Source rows
[Begin]
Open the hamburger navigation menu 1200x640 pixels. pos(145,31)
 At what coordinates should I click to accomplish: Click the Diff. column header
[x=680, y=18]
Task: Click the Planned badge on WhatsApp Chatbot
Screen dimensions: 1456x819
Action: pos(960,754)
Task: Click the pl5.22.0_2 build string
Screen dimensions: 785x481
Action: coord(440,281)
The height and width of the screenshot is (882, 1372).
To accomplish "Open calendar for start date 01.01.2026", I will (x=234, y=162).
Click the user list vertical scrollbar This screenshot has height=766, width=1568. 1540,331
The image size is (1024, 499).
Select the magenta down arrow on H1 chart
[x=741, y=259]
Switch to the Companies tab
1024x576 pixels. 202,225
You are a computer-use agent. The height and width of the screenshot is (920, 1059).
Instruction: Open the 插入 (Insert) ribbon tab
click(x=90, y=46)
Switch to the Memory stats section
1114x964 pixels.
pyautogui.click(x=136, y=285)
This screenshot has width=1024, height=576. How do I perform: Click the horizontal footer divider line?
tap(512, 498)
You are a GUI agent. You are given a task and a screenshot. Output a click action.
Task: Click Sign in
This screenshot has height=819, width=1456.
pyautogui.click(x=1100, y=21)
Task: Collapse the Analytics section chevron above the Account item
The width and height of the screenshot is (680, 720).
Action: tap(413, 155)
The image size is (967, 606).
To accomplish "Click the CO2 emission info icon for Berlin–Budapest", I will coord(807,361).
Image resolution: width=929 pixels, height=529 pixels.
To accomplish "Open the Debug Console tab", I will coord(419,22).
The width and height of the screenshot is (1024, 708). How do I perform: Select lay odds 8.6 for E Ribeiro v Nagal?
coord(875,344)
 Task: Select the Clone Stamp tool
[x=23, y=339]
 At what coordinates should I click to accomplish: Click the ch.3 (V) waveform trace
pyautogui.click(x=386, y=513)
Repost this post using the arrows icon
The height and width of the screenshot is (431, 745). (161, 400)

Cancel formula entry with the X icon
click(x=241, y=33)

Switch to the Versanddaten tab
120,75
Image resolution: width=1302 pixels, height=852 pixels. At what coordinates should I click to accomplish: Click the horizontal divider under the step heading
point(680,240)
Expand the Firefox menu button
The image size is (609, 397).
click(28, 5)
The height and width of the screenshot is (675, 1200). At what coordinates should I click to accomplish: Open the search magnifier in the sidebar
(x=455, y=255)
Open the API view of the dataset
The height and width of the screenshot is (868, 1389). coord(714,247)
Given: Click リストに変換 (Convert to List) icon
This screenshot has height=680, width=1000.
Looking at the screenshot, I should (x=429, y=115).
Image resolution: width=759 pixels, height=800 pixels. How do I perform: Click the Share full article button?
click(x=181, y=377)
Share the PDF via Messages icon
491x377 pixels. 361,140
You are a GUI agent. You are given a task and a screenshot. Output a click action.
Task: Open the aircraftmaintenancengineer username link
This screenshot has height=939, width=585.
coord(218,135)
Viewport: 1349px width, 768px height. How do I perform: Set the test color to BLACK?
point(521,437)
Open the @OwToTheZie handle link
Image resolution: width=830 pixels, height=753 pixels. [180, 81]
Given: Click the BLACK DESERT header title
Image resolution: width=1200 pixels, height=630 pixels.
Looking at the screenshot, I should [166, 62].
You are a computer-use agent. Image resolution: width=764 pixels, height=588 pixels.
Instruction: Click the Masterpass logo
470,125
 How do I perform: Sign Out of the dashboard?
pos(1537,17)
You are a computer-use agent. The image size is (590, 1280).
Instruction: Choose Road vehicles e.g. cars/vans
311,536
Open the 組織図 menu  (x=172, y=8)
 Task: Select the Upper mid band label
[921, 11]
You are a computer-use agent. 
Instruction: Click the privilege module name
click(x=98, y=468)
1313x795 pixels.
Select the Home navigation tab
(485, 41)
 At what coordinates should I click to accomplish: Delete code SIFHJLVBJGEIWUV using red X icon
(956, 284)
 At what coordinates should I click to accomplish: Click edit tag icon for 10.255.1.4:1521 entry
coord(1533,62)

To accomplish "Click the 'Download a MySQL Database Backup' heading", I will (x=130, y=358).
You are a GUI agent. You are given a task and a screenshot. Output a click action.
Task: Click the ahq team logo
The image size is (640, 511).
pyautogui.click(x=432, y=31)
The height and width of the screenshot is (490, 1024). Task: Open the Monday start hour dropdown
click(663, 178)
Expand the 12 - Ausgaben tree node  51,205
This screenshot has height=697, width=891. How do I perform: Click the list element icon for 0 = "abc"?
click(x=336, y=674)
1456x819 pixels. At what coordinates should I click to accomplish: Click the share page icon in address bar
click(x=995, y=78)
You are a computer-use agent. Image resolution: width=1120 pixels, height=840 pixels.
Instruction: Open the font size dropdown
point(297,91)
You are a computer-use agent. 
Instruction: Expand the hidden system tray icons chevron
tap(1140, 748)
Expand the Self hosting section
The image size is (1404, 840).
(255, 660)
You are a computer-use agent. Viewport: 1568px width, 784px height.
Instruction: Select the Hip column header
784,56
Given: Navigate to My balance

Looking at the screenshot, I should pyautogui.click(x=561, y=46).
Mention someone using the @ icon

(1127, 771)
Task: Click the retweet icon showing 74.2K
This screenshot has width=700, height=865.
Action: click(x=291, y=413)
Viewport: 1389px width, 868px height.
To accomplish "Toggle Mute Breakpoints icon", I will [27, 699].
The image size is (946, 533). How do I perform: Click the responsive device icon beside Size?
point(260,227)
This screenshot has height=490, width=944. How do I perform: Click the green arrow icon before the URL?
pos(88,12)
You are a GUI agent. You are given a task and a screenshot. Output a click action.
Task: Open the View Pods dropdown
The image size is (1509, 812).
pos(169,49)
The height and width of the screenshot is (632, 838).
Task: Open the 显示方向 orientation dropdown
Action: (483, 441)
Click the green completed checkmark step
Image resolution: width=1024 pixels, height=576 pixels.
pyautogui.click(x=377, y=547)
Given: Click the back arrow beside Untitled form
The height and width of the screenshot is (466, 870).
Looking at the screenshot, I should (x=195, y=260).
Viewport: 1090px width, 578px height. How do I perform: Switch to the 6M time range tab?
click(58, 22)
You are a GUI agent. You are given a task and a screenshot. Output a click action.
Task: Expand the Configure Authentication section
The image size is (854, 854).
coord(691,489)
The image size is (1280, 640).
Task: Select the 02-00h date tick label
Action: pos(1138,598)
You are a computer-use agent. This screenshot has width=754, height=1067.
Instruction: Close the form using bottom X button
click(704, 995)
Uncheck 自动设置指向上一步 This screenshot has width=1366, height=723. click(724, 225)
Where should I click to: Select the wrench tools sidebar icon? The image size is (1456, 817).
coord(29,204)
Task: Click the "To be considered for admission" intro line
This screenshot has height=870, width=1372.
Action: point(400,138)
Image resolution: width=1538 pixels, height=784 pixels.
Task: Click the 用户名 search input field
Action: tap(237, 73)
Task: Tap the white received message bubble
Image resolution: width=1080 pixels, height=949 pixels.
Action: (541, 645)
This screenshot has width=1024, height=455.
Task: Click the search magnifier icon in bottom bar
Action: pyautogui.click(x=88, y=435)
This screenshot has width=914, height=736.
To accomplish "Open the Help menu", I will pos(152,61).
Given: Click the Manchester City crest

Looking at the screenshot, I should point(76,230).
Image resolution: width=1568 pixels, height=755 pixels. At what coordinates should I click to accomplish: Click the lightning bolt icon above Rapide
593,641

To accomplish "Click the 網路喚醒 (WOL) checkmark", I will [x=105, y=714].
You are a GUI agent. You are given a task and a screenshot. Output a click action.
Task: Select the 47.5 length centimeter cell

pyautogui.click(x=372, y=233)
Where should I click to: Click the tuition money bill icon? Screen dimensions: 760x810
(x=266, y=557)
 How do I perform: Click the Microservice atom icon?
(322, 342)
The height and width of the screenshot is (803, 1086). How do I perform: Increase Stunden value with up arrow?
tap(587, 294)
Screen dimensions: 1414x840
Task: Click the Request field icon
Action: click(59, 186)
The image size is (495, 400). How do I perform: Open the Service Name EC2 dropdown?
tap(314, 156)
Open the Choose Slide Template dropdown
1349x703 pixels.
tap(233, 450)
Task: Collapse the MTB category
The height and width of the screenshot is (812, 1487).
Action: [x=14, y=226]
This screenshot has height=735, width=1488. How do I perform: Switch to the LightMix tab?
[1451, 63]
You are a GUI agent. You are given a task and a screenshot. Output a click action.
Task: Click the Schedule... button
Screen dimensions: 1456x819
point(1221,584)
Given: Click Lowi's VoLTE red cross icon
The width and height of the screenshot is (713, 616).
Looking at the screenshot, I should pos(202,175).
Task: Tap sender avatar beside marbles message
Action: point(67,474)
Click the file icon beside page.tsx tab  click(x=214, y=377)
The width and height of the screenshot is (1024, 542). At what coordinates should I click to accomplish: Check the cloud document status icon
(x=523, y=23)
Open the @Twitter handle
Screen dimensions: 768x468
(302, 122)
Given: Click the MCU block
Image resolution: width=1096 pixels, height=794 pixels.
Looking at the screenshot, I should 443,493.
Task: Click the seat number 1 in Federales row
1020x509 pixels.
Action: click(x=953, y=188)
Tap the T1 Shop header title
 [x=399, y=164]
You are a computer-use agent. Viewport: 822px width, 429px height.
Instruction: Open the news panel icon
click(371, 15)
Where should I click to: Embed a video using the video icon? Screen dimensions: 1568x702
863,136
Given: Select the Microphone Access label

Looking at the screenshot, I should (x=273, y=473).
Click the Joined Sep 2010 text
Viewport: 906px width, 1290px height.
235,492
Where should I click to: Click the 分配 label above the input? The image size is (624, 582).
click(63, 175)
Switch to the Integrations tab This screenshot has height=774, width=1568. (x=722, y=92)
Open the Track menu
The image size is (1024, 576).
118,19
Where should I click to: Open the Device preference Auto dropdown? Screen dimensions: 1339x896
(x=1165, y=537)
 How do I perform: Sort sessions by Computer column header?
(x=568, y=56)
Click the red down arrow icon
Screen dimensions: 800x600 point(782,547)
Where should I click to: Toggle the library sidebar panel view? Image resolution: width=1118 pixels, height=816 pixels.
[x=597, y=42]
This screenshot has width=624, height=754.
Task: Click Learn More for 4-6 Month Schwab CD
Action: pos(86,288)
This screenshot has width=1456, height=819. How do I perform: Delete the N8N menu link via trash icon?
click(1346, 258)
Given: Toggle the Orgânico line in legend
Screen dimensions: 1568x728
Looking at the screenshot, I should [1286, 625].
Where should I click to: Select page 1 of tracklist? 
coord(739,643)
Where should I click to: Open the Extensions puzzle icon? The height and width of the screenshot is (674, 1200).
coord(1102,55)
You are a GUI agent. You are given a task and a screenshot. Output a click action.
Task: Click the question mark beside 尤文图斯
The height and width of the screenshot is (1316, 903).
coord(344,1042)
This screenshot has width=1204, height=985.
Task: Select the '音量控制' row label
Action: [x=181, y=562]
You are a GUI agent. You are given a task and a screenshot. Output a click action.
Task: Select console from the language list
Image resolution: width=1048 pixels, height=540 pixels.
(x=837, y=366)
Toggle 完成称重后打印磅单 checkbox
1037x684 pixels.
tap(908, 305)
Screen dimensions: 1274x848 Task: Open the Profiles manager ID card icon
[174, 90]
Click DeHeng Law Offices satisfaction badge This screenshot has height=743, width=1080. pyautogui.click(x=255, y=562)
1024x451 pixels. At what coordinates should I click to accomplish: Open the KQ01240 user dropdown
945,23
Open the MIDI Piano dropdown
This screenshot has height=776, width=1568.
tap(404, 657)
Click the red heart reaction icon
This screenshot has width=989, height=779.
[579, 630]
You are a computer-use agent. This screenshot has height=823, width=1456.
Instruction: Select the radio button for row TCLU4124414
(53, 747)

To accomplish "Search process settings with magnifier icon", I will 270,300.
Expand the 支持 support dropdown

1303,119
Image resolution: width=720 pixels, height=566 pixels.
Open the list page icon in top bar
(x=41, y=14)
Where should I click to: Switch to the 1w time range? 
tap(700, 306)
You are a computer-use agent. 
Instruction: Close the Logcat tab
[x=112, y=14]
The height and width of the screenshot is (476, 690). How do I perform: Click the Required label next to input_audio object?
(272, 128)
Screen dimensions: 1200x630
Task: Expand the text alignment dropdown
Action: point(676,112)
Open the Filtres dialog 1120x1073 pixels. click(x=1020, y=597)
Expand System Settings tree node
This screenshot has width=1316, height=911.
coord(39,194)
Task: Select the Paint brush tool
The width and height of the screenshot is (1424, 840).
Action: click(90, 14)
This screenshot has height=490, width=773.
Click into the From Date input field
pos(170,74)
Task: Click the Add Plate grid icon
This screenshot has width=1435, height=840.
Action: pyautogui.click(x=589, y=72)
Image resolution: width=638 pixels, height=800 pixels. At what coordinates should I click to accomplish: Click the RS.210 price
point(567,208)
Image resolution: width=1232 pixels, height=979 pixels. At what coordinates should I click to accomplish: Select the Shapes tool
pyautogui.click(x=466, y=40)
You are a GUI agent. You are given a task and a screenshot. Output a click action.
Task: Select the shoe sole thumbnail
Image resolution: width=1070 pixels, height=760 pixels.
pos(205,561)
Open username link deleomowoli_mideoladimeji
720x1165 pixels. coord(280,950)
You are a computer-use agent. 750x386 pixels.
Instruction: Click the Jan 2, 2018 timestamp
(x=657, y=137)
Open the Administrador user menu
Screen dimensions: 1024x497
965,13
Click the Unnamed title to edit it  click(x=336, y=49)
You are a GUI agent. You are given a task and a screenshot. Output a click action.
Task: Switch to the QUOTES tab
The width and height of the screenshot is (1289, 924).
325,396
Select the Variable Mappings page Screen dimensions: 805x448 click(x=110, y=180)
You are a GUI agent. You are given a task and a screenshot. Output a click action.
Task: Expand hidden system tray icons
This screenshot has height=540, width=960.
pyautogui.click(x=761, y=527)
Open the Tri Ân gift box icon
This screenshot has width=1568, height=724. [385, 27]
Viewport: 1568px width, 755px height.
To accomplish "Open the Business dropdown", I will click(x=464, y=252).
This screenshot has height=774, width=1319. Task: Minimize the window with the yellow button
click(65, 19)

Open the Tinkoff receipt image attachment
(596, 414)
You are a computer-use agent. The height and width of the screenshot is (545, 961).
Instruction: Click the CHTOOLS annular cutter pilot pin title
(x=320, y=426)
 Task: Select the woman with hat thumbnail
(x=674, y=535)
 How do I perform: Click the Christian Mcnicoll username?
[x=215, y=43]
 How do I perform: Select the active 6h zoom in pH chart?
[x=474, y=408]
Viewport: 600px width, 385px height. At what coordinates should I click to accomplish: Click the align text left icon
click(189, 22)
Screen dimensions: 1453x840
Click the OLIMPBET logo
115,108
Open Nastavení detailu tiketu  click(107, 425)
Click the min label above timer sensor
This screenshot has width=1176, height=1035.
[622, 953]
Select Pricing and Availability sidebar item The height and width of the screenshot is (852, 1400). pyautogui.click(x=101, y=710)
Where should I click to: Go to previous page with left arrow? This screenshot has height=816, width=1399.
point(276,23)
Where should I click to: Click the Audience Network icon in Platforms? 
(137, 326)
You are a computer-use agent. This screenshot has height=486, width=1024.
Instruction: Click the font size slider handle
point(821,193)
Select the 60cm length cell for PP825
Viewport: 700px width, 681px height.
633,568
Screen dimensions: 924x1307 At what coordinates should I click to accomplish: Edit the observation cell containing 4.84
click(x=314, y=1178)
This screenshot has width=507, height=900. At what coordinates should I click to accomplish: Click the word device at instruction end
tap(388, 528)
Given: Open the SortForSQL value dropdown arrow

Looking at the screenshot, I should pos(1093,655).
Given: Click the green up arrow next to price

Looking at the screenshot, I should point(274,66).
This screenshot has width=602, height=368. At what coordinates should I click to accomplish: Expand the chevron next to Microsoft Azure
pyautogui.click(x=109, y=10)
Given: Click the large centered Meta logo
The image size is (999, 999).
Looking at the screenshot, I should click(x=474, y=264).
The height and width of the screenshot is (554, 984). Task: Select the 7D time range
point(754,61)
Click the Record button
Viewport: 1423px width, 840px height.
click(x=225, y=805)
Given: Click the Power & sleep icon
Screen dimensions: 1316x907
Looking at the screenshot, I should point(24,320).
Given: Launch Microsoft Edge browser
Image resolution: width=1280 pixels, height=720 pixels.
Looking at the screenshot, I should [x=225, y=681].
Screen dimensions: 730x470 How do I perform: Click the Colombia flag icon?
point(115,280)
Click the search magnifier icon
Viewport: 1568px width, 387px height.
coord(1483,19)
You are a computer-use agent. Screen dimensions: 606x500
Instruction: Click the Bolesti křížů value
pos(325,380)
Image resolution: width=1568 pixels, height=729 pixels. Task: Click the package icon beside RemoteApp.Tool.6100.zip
[End]
- **What you have to do**
Rewrite the rows from the start of the rows through the line holding "Action: pos(960,754)", inclusive, keeping every line, and offset each click coordinate in the answers by adding 64 to every number.

- **Task answer**
Open the hamburger navigation menu 1200x640 pixels. pos(209,95)
 At what coordinates should I click to accomplish: Click the Diff. column header
[x=744, y=82]
Task: Click the Planned badge on WhatsApp Chatbot
Screen dimensions: 1456x819
Action: pos(1024,818)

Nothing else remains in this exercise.